__Extracted material__
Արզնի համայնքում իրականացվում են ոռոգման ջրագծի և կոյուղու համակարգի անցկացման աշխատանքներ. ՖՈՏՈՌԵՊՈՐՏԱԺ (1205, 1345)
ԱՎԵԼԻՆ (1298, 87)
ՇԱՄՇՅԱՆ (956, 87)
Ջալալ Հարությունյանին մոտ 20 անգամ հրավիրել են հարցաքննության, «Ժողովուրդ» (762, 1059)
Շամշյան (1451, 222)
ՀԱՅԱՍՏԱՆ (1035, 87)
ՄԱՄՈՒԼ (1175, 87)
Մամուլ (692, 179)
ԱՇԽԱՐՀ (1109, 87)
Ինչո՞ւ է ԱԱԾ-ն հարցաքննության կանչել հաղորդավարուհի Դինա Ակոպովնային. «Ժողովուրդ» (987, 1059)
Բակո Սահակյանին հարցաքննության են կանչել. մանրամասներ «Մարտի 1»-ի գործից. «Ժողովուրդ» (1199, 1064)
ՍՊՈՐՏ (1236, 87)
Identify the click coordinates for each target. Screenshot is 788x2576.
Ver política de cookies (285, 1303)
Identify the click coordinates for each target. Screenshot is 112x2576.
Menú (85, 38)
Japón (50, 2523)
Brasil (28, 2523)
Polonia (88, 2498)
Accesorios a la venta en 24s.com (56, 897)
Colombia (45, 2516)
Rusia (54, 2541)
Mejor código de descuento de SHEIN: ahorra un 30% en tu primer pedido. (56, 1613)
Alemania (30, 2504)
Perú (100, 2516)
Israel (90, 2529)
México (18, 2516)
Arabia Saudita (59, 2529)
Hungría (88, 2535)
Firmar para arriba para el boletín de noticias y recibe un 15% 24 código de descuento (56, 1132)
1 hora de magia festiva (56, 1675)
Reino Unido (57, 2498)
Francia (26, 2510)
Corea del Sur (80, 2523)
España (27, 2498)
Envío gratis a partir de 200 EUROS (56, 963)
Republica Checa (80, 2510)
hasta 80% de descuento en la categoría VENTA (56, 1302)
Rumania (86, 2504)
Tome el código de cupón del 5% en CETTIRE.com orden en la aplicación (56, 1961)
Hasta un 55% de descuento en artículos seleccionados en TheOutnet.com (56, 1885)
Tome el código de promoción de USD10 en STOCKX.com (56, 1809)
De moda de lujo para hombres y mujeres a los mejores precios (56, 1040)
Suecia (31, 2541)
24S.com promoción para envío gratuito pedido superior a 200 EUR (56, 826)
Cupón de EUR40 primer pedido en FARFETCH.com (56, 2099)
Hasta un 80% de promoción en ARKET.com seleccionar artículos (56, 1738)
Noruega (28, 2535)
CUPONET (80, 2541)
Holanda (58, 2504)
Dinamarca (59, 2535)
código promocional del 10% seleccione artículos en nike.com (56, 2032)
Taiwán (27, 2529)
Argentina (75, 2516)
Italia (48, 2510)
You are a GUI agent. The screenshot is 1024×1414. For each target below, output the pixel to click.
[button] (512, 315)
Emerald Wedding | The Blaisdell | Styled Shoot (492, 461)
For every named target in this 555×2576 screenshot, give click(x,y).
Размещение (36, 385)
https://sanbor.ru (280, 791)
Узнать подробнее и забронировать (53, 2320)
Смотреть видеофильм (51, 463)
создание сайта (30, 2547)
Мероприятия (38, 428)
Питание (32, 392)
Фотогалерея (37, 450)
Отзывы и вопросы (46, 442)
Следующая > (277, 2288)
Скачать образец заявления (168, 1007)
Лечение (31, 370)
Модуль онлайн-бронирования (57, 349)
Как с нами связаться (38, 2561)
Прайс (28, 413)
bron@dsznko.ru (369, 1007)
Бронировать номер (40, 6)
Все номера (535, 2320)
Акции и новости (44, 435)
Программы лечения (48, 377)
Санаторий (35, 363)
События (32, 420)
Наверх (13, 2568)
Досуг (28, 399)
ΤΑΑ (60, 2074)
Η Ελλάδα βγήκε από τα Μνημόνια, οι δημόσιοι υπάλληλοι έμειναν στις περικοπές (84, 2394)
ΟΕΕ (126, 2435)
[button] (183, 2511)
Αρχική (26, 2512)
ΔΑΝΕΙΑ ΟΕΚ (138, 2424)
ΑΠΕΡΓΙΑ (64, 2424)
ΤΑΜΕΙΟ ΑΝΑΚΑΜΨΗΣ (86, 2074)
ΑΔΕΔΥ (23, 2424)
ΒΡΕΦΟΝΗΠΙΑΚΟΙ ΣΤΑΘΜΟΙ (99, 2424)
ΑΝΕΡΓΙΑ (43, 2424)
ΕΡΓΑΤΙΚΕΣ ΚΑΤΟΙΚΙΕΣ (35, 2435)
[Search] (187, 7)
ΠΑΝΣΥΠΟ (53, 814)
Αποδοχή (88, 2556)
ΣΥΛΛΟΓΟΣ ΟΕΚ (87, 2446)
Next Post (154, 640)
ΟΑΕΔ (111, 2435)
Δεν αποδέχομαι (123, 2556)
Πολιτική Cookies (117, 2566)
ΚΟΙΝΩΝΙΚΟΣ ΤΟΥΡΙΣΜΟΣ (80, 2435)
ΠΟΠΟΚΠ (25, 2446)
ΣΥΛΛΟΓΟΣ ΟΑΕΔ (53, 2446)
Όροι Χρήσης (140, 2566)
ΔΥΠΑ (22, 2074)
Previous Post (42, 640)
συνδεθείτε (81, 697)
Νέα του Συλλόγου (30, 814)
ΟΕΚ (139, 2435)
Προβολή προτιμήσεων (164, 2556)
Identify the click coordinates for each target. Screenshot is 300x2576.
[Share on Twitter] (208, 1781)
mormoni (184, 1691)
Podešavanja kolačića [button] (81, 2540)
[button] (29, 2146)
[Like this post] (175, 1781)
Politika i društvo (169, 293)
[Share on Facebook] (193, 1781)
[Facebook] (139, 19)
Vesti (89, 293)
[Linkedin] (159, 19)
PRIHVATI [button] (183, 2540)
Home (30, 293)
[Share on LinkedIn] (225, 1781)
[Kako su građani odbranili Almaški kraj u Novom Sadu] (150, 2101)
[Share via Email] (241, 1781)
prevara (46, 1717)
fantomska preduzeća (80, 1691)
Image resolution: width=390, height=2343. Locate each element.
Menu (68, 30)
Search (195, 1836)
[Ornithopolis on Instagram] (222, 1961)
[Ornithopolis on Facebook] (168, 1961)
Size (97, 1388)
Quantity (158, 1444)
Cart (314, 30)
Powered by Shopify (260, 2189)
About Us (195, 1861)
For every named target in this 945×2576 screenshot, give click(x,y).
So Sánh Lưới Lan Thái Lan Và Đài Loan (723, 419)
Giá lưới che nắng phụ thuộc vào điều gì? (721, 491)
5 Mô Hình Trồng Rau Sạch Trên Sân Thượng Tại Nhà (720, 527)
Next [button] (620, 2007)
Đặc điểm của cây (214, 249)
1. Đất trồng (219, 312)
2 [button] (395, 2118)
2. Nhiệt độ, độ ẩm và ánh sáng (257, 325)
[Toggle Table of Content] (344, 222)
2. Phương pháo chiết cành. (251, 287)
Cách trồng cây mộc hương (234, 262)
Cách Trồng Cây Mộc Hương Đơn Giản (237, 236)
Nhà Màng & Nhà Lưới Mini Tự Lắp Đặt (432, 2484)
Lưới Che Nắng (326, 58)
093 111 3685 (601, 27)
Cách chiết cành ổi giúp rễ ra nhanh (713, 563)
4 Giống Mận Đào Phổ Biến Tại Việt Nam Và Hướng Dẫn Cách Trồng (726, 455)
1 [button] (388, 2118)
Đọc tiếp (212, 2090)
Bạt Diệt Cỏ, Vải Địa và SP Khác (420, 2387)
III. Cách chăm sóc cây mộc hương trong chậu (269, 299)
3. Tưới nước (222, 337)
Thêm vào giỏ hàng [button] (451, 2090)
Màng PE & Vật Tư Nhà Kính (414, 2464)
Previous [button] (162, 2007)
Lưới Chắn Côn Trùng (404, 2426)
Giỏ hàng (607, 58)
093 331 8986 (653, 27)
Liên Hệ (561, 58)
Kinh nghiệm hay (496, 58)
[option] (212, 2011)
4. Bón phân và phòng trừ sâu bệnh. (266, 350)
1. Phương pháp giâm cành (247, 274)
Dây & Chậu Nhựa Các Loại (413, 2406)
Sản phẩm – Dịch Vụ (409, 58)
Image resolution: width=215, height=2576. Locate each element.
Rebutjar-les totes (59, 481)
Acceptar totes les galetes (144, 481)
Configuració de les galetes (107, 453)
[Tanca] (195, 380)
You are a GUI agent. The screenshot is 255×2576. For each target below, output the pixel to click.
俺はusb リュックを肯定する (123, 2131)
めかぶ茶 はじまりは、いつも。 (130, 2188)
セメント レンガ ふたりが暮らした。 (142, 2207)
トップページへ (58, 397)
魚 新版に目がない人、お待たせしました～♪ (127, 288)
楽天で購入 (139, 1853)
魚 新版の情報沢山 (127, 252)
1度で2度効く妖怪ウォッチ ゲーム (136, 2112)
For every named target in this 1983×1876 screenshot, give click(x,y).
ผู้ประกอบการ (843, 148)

__Problem requirements__
Your task for the entries above: copy exactly the span starting with the line with "Brasil (28, 2523)" and going on through the line with "Republica Checa (80, 2510)", both lines included, and nothing else.

__Response to this task__
Brasil (28, 2523)
Polonia (88, 2498)
Accesorios a la venta en 24s.com (56, 897)
Colombia (45, 2516)
Rusia (54, 2541)
Mejor código de descuento de SHEIN: ahorra un 30% en tu primer pedido. (56, 1613)
Alemania (30, 2504)
Perú (100, 2516)
Israel (90, 2529)
México (18, 2516)
Arabia Saudita (59, 2529)
Hungría (88, 2535)
Firmar para arriba para el boletín de noticias y recibe un 15% 24 código de descuento (56, 1132)
1 hora de magia festiva (56, 1675)
Reino Unido (57, 2498)
Francia (26, 2510)
Corea del Sur (80, 2523)
España (27, 2498)
Envío gratis a partir de 200 EUROS (56, 963)
Republica Checa (80, 2510)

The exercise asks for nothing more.